By Editor|2019-06-04T09:58:23+00:00June 4th, 2019|Comments Off on Workplace Warning: Active Shooter Preparedness Focuses On Coworker Involvement

Workplace Warning: Active Shooter Preparedness Focuses On Coworker Involvement

Matt Doherty, a former agent for the Secret Service who used to run the Threat Assessment Center, is working to change how companies approach active shooter training, according to an article in The Washington Post. Rather than focusing on what to do after an active shooter has opened fire, he’s instead teaching people how to identify signs of risk in advance of a shooting. In many recent workplace shootings, the perpetrator had previously given indications that they were willing to commit acts of violence, whether through threats or other concerning behaviors. “That’s what we’re trying to avoid here, those warning signs,” Doherty told The Post.

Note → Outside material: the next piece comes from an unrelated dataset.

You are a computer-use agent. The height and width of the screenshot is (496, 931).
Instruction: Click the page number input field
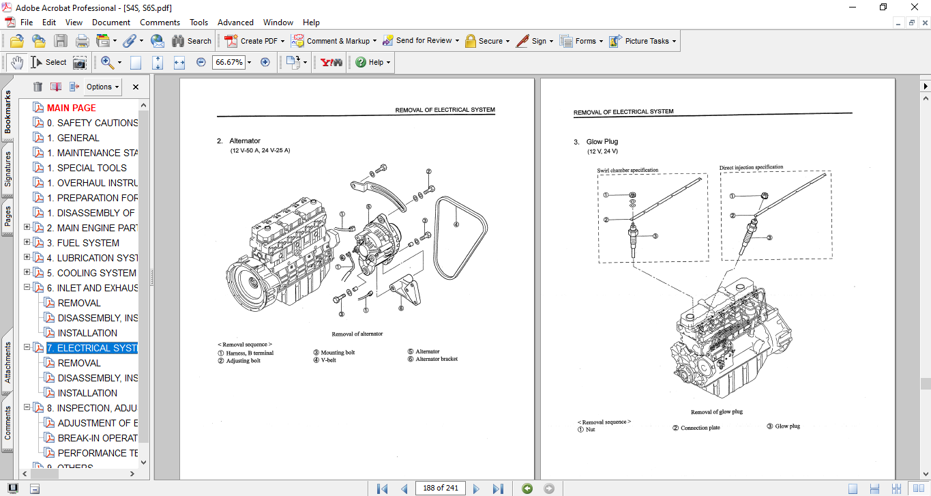click(x=441, y=488)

The training offered by Doherty includes guidance as to different behaviors to be aware of, while also recommending companies offer ways for employees to anonymously report their concerns under the motto of “sense something, say something.” Doherty also observes that not everyone who shows odd behaviors is necessarily a threat, noting the primary purpose of reporting is the advance identification of potential risks, saying “Not every single case is the next shooter. That’s not what this exercise is about. It’s early intervention.”

Brian Harrell, the assistant director for infrastructure security at the Department of Homeland Security, offers similar views to Doherty, noting “Workplace violence doesn’t happen at random or out of the blue. Perpetrators typically display some sort of behaviors of concern. And awareness of these indicators . . . is critical to any prevention program.”